Unfortunately, CDWs built from EHRs have not lived up to these hopes. The fundamental problem is that we are attempting to use EHR data for purposes other than supporting clinical care. Over 20 years ago, van der Lei warned against this practice and proposed that “Data shall be used only for the purpose for which they were collected.”  For example, ICD-9-CM codes are routinely assigned to a patient for billing purposes, but billing rules are not meant to preserve and encode clinical reality. Instead, billing rules are meant to comply with the byzantine, sometimes mutually incompatible requirements of insurers, administrators, and regulators. For example, patients and their insurers are billed only for conditions for which they are treated by providers. In multiple-provider situations this means that each provider only sees a part of the patients’ conditions.
For example, consider a patient P with breast cancer that gets her oncological treatment at Cancer Center A. Cancer Center A bills the patient, and the patient’s insurance, for cancer care. The same patient gets tonsillitis and decides to go to outpatient clinic B. Clinic B sees her, treats her, and bills her insurance for tonsillitis. At this point in time, Cancer Center A has a record for a patient with breast cancer, and Clinic B has a record for a patient with tonsillitis.
This state of affairs is appropriate for routine clincal care. Somewhere in the patient’s record at Clinic B a physician or nurse will have written that the patient also had breast cancer. If another physician at Clinic B needs to know, she can find out by reading the patient’s file.

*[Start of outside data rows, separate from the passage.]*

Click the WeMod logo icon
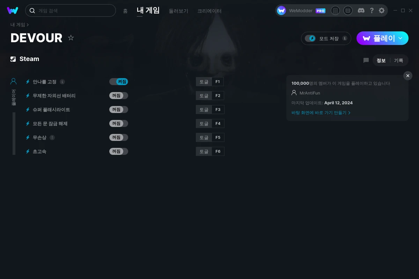 (x=13, y=10)
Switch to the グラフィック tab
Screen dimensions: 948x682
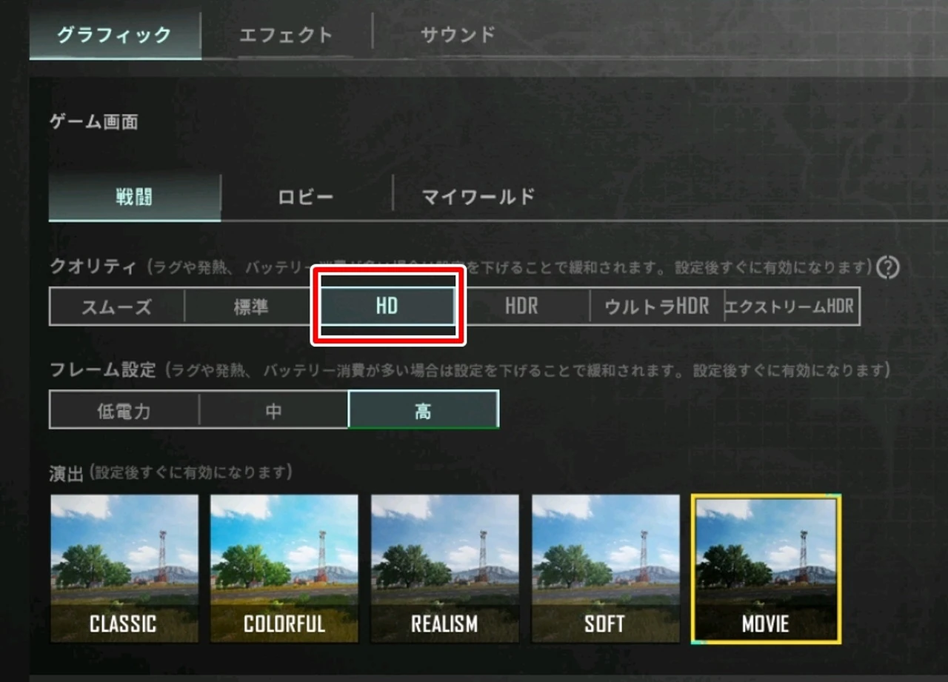pos(115,35)
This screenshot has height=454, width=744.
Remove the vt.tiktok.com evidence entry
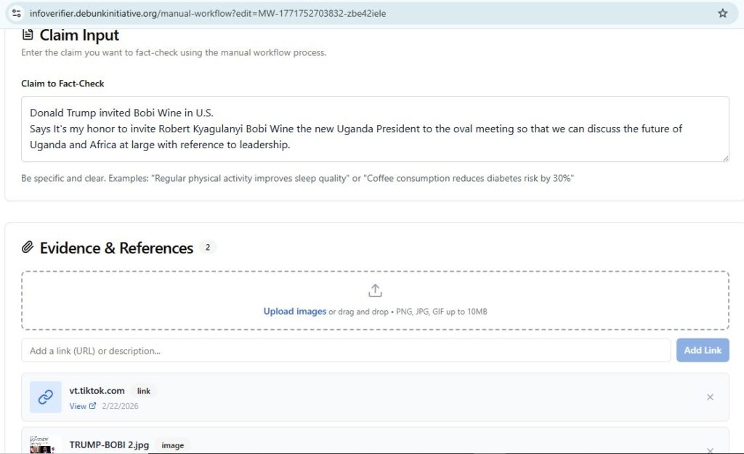click(x=710, y=397)
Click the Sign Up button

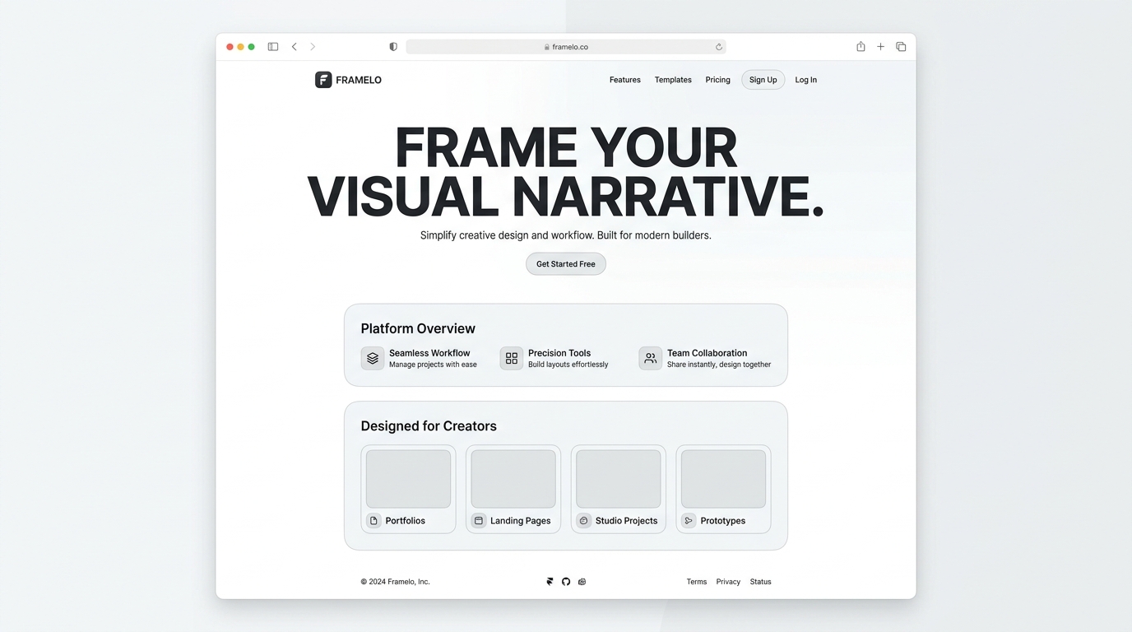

Now consider a researcher at Clinic B who wants to know if breast cancer predisposes people towards tonsillitis. Any attempt to find a correlation using billing data will miss patient P. The same is true for researchers trying to perform genomics research on these diseases; they will simply miss these patients.
This is not idle speculation; at our outpatient clinic, approximately 52% of patients who have or had breast cancer according to their own charts have been billed for the condition. Similarly, 23% of patients with endometrial cancer have a billing code compatible with endometrial cancer . Data from other institutions and other conditions are similar. For example, 52% of patients with an ICD-9-CM code for Wegener’s Granulomatosis at St. Alexius Medical Center actually met the diagnostic criteria for the condition . A strategy combining different ICD-9 codes yielded an 88% positive predictive value (PPV) for Lupus Nephritis cases at Brigham & Women’s Hospital in Boston. However, the sensitivity was impossible to compute (i.e., it was not known how many cases were missed) . Other studies had similar outcomes [5–10].
Many research efforts such as those focused on Comparative Effectiveness Research (CER), genomics, proteomics, genealogy require accurate knowledge of the patient’s entire medical history and list of conditions; sometime referred to as the patient’s phenotype. These research endeavors aren’t interested in the patient’s billing history. They are interested in what conditions the patients actually had. This is also known as high-throughput phenotyping.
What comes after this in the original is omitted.